What do I aim to show here? I aim to show that commercial motivations do not focus on human need. Rather, they focus on profit/loss balance. From a human perspective, you would want a person to get a flu shot because you know that it is never pleasant to have the flu. You recommend the shot so that they can avoid bodily suffering and pain. After all, we are human beings. We know what agonies our flesh can bring us, and we sympathize with others who suffer agonies. But from a commercial perspective, illness means nothing but a "productivity interruption." In order to maximize profits, productivity must be optimal. Productivity depends on human labor. To render effective labor, humans must be healthy and physically able to work. From a commercial perspective, the fact that illness may cause an individual worker tremendous bodily suffering is a matter of total indifference. All that matters is whether he can produce what needs to be produced in order to maximize profits. If illness threatens productivity, then employers will take steps to combat illness. That is the only reason why employers insist that their employees get vaccinated against the flu every year. At your expense, of course. After all, according to the employer's disingenuous charade: "It's for your own good." Nonsense--it's for the employer's good that you stay healthy.

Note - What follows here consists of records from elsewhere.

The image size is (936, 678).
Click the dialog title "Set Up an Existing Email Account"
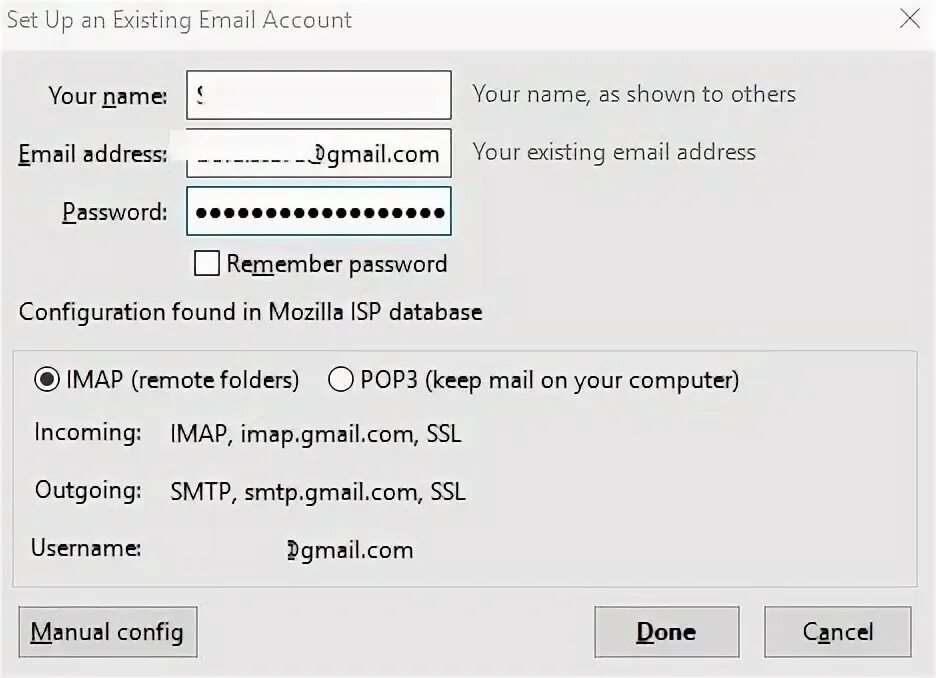pyautogui.click(x=180, y=20)
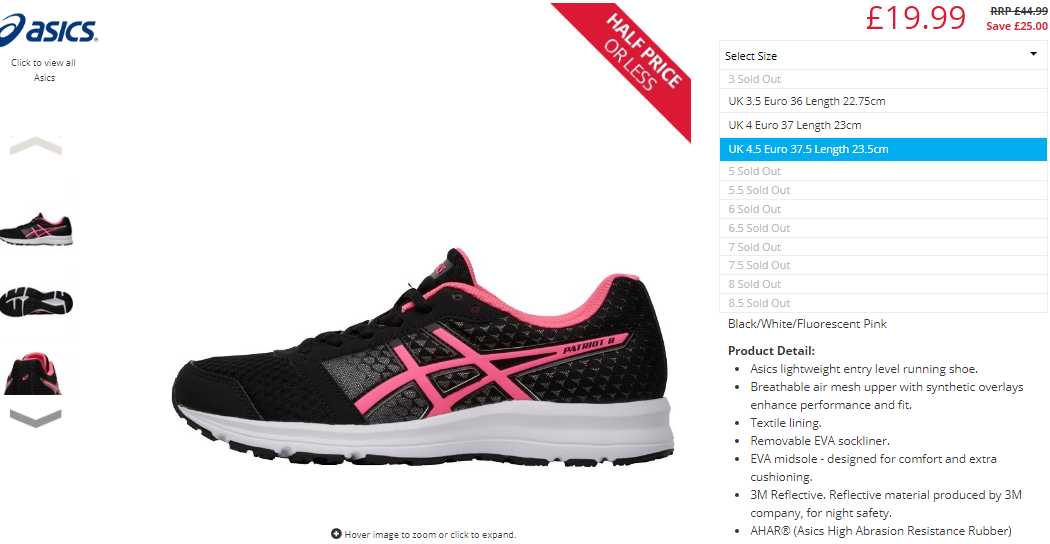Click the Black/White/Fluorescent Pink colour label
This screenshot has height=544, width=1050.
point(807,324)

Influenza is virulently contagious in settings where many people come into contact with one another in close quarters. Commercial activity takes place under exactly these physical conditions. Employers know, then, that the flu has the unique--and likely--capacity to completely hamstring their labor base. That is the only reason why they pay such close attention to the flu. There are millions of other diseases about which they could be concerned. But they only push for their employees to defend against the flu. It has the greatest capacity to damage annual profits. Statistically, other diseases do not present the same risk. This further demonstrates that employers do not care whether their employees suffer physical agony. They merely want to ensure that enough employees stay sufficiently healthy to generate profits for the enterprise. In the end, it boils down to a simple question of numbers: "How many will be sick? How many will be healthy? How many do we need to maintain X productivity level? How much productivity is necessary to generate profit Y? If flu shots are needed to maintain X productivity level, tell the employees to get flu shots."

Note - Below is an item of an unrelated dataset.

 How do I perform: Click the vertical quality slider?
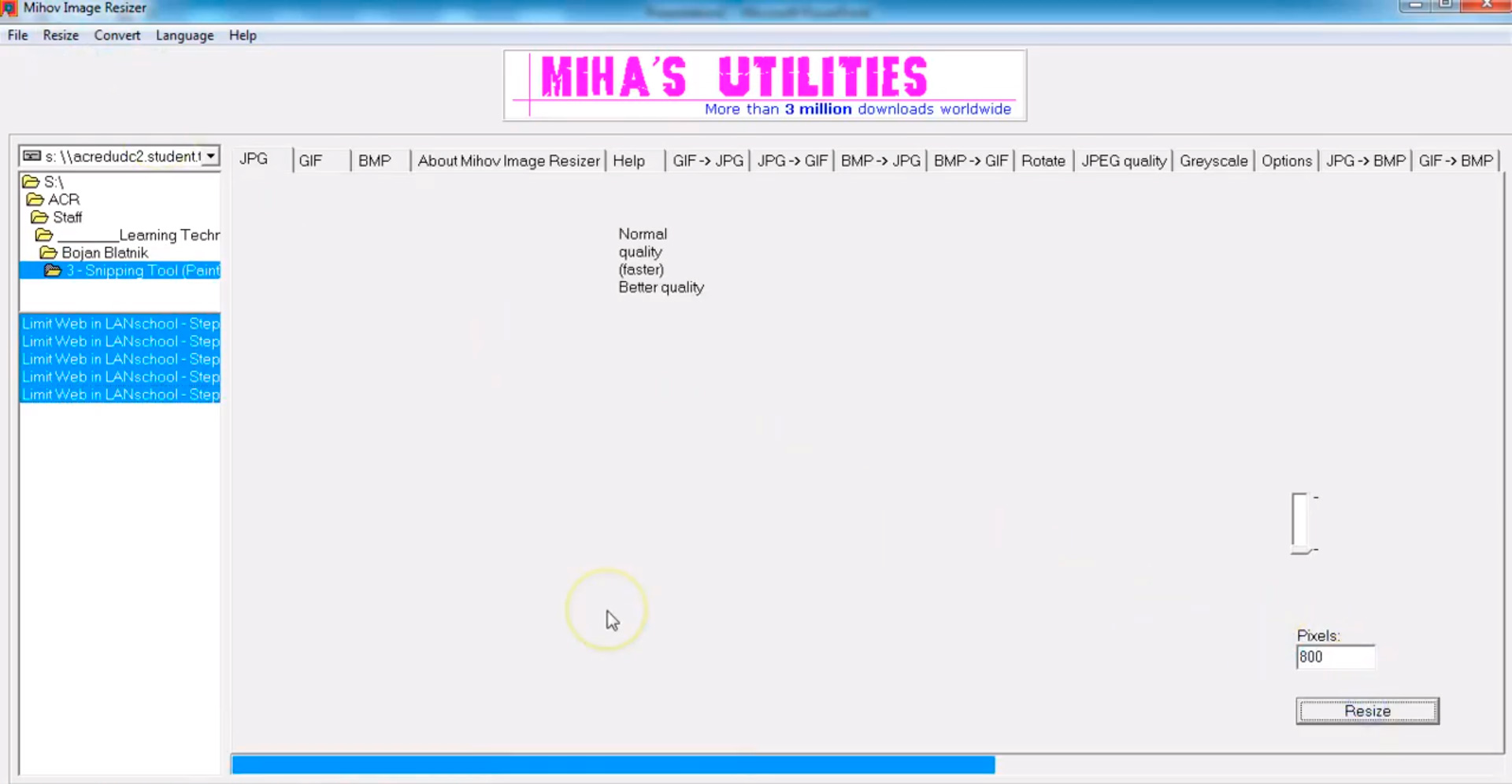(1300, 523)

It doesn't matter whether you are in pain, or even if you are dying. What matters is whether you can show up and put in your 8 hours. Yet your employer entices you to get a flu shot by appealing to your human side. He doesn't tell you that the only reason he's concerned about you is because his profit/loss balance will dwindle if you catch the flu. This is commercial thinking. And there is nothing human or compassionate about it.